● **TEXT PASSAGE**:
When mRNA is produced, it copies the whole gene that is being expressed. But many genes contain non-coding sequences, called introns. Post-transcriptional modifications of mRNA remove these introns - in a process called splicing - fusing the remaining exons together. These modifications also add a poly-adenine tail and a 5' cap, both of which protect the mRNA molecule from degradation.
They also found that circRNA are highly produced in brain cells. In many cases, they also stem from genes that have very important functions. The authors suggest that circRNA may be crucial to brain function, and play a key role in brain disease. The gene that had the most circRNA associated with it is called muscleblind, expressed in the brain of fruit flies. In the heads of fruit flies, muscleblind circRNA are more abundant than normal mRNA, and the authors showed that this gene can enhance and regulate the formation of its subset of circRNA molecules.

● **THE DATA**:
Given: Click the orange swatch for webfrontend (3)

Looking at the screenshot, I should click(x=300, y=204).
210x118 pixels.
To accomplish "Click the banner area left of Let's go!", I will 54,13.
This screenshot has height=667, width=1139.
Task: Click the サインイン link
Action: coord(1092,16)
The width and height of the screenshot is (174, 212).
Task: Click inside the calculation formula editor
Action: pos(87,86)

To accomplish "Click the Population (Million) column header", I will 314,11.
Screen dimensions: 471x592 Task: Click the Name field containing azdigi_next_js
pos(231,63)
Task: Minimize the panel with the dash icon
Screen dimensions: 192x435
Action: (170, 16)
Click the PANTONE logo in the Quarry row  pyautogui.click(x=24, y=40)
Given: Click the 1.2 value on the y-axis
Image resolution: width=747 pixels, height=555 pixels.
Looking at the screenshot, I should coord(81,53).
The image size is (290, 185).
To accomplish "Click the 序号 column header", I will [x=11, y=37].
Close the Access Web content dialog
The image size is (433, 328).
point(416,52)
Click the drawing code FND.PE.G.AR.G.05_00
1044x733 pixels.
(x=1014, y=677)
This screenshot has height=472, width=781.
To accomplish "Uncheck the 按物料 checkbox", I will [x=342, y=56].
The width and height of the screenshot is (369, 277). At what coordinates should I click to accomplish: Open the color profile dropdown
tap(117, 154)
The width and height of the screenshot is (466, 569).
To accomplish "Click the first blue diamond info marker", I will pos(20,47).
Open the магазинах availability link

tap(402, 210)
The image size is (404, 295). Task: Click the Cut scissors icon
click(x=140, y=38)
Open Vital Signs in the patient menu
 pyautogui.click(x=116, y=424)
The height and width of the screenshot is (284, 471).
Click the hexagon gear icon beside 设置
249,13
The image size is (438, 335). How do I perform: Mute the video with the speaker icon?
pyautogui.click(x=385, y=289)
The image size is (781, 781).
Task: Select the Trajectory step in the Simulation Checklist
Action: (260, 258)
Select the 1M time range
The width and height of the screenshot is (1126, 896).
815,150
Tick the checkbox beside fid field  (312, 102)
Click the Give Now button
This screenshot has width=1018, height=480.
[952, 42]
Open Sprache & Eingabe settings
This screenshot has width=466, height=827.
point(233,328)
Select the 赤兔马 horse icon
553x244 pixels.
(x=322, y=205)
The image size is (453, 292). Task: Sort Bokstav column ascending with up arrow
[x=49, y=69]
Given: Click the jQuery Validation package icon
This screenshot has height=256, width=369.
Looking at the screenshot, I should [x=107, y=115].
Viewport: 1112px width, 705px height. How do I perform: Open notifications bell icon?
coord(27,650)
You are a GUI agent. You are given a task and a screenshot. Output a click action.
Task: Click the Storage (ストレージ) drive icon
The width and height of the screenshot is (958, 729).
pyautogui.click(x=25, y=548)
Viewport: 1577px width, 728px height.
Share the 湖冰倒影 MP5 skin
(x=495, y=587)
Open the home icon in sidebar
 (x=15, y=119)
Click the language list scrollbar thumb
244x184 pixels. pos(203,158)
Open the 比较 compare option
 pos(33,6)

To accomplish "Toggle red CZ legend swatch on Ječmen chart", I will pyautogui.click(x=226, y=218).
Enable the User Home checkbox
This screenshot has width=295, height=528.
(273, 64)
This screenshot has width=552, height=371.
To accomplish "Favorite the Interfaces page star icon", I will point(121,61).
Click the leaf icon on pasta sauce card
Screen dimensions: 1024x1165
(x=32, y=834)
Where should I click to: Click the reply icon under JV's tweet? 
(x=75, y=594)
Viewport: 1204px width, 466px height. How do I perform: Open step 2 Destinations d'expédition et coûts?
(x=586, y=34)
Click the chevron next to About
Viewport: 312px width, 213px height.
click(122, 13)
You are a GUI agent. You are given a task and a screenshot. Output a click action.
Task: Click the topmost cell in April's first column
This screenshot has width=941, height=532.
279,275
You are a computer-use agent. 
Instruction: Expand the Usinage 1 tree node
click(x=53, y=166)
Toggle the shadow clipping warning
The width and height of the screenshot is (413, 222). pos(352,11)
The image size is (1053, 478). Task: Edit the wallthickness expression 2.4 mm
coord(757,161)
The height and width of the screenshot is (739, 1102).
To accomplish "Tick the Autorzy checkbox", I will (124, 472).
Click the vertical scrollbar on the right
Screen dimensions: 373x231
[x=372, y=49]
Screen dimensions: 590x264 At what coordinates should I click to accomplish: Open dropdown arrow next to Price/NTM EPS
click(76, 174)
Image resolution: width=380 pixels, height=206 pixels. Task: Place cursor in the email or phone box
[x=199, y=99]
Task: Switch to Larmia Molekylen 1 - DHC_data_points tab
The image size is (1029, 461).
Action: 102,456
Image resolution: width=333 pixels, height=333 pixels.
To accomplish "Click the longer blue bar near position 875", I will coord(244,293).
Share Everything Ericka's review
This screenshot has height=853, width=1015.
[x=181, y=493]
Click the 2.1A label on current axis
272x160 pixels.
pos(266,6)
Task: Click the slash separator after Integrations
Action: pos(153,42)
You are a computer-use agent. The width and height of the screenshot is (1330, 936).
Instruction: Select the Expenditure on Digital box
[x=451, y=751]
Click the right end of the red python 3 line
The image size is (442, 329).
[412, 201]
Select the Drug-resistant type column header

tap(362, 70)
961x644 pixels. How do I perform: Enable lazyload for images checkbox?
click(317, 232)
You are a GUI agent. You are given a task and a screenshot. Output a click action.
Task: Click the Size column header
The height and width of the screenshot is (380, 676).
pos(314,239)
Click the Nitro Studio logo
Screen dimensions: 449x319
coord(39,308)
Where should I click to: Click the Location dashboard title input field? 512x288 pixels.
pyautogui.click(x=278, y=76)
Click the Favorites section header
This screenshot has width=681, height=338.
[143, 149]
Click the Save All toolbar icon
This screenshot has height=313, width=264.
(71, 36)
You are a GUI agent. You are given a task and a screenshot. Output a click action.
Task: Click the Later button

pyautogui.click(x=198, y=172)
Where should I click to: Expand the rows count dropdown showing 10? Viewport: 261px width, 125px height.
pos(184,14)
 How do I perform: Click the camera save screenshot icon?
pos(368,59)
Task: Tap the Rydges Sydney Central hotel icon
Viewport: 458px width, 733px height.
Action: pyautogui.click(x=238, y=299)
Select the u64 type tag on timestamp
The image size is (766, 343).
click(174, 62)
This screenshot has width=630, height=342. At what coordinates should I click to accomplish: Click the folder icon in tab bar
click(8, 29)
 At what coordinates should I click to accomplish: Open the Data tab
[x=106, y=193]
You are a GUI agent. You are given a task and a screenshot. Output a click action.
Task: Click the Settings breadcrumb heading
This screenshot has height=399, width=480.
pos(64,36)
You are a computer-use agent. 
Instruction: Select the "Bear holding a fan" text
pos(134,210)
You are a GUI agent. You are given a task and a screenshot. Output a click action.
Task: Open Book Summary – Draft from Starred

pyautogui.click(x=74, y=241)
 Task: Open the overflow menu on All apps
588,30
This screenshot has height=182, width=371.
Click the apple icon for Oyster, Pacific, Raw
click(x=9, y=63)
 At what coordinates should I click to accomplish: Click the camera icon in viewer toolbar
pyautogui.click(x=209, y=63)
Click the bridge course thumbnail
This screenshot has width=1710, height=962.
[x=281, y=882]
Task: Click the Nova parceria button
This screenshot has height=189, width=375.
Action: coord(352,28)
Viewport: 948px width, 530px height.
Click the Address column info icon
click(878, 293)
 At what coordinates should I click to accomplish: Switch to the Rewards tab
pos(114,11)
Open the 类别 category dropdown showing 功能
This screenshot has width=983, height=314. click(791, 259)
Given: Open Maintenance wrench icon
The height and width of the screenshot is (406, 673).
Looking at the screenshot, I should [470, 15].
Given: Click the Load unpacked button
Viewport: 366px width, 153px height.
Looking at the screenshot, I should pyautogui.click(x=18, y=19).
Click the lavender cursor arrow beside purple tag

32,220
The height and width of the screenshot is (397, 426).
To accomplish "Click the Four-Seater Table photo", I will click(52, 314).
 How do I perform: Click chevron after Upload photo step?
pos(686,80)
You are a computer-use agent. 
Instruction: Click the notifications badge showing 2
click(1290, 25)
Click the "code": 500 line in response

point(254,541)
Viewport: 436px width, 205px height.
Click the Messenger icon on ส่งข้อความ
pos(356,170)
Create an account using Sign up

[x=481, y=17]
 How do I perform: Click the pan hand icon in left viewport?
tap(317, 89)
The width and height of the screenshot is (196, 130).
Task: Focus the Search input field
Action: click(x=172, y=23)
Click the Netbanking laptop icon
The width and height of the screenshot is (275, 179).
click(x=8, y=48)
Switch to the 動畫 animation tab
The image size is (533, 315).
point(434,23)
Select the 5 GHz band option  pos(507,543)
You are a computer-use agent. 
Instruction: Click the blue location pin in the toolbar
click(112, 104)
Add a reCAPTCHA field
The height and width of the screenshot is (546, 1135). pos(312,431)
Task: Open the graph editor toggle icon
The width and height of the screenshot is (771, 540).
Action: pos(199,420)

● **PARTS OF THE EXERCISE**:
1. Using the passage on mRNA and circRNA, what are the answers to these questions?
(a) What two additions protect the mRNA molecule from degradation?
(b) In what cells are circRNA highly produced?
(c) What is the name of the gene that had the most circRNA associated with it?
2. Edit the passage on mRNA and circRNA by rewriting the stretch from "When mRNA is" through "molecule from degradation." with "splicing" replaced by "intron removal".
3. Proceed with the passage on mRNA and circRNA from the point where it stops.

● **RESPONSES BY ITEM NUMBER**:
1.
(a) A poly-adenine tail and a 5' cap.
(b) Brain cells.
(c) Muscleblind.

2.
When mRNA is produced, it copies the whole gene that is being expressed. But many genes contain non-coding sequences, called introns. Post-transcriptional modifications of mRNA remove these introns - in a process called intron removal - fusing the remaining exons together. These modifications also add a poly-adenine tail and a 5' cap, both of which protect the mRNA molecule from degradation.

3.
Interestingly, muscleblind is also involved in normal brain function, since defects in the sequence have been shown to cause a severe degenerative disease known as myotonic dystrophy. This disease is characterized by progressive muscle wasting and weakness, and is the most common form of adult-onset muscular dystrophy. The connection between muscleblind and circRNA suggests that these small RNA molecules may be involved in the development of myotonic dystrophy.
This study is really interesting because it not only deepens our understanding of molecular biology and the complexity of gene expression, but it also provides new avenues for studying and treating degenerative diseases of the brain and muscles. Additionally, another study reported altered levels of CDR1as/ciRS-7 in patients with Alzheimer's disease, further supporting the idea that circRNA play a role in degenerative disease. I'm looking forward to seeing more exciting results linking the two in the future!